-
Notifications
You must be signed in to change notification settings - Fork 7
RTX & CrowdNav Getting Started Guide
In this document we give a brief introduction to two two artifacts we have bundled together.
- CrowdNav - a simulation based on SUMO and TraCI that implements a custom router that can be configured using kafka messages or local JSON config on the fly while the simulation is running. Also runtime data is send to a kafka queue to allow stream processing and logger locally to CSV.
- RTX - a tool that allows for self-adaptation based on analysis of real time (streaming) data. RTX is particularly useful in analyzing operational data in a Big Data environment.

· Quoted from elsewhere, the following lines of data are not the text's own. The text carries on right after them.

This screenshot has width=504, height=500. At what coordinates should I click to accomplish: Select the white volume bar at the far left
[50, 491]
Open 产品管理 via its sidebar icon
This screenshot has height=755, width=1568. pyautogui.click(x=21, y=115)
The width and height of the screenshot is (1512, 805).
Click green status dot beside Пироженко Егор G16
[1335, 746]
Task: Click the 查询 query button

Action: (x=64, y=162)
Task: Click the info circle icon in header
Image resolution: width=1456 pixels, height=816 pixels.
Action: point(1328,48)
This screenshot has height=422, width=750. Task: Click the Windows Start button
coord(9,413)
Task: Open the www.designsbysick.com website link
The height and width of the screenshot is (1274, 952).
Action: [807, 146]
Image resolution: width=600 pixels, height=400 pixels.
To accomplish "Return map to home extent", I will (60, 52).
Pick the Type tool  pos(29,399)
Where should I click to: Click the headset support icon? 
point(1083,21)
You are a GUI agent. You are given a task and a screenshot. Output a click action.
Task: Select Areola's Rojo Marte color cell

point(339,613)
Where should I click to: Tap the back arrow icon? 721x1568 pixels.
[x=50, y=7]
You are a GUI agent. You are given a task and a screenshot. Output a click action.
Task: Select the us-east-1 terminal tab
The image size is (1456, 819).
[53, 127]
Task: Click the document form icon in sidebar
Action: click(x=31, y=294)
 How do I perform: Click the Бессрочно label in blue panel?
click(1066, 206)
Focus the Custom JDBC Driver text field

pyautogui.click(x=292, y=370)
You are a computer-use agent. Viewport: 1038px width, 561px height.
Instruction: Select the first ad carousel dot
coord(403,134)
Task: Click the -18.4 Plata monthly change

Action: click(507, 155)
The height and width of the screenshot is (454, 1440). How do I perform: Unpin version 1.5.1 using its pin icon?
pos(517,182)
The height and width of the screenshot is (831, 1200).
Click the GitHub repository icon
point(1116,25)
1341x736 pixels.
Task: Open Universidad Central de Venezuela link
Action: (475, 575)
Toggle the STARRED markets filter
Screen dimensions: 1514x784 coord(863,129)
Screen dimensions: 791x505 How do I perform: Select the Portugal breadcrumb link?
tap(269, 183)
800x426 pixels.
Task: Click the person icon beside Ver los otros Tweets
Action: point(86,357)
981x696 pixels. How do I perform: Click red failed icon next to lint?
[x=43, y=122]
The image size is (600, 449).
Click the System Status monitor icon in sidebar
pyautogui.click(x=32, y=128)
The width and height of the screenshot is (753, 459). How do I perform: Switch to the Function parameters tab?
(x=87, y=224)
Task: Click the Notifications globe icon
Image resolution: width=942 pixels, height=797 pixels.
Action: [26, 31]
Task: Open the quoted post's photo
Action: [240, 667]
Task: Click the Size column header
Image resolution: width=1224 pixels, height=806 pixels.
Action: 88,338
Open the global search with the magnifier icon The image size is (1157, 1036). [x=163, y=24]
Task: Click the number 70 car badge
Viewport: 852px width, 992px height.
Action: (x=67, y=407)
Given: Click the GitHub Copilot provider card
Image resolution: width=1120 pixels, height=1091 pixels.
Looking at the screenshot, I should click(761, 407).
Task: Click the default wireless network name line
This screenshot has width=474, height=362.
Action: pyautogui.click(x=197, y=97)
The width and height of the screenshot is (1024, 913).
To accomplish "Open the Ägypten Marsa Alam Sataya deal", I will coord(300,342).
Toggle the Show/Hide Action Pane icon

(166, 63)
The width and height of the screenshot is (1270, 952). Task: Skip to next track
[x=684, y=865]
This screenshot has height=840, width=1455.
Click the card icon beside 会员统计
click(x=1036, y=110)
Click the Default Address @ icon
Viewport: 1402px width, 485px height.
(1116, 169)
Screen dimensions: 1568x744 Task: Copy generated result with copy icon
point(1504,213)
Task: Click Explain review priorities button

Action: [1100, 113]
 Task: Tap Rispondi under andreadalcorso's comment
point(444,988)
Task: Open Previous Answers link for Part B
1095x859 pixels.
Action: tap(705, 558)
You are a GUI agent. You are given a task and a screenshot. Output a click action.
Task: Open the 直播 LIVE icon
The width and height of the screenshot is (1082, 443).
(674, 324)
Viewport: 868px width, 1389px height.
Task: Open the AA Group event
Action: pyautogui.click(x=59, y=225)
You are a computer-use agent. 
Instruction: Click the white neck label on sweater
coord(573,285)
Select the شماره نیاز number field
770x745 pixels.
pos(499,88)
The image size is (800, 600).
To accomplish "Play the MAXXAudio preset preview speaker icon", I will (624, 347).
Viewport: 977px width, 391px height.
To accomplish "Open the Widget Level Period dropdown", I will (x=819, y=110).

To simplify working with the artifacts, we offer multiple ways to run them and
also worked hard to allow a cross-platform usage on Windows, Linux and MacOS.
You have the following options when running the artifact:
The easiest way to have a look into the tool and what it is doing is to use our provided docker containers.
To use this approach follow the following instructions:
-
Get Docker running on your OS - Click for Instructions
-
The next step is to run Kafka as we use this instance for CrowdNav and RTX.
To do this execute the following command. It will start pre-configured kafka server with the hostname kafka and open the relevant ports.docker run --name kafka --hostname kafka -p 2181:2181 -p 9092:9092 --env ADVERTISED_HOST=kafka --env ADVERTISED_PORT=9092 spotify/kafka
-
Once kafka is running we start CrowdNav to run the simulation. Here we offer two options:
- console mode - where CrowdNav works using console output as long as the container is alive.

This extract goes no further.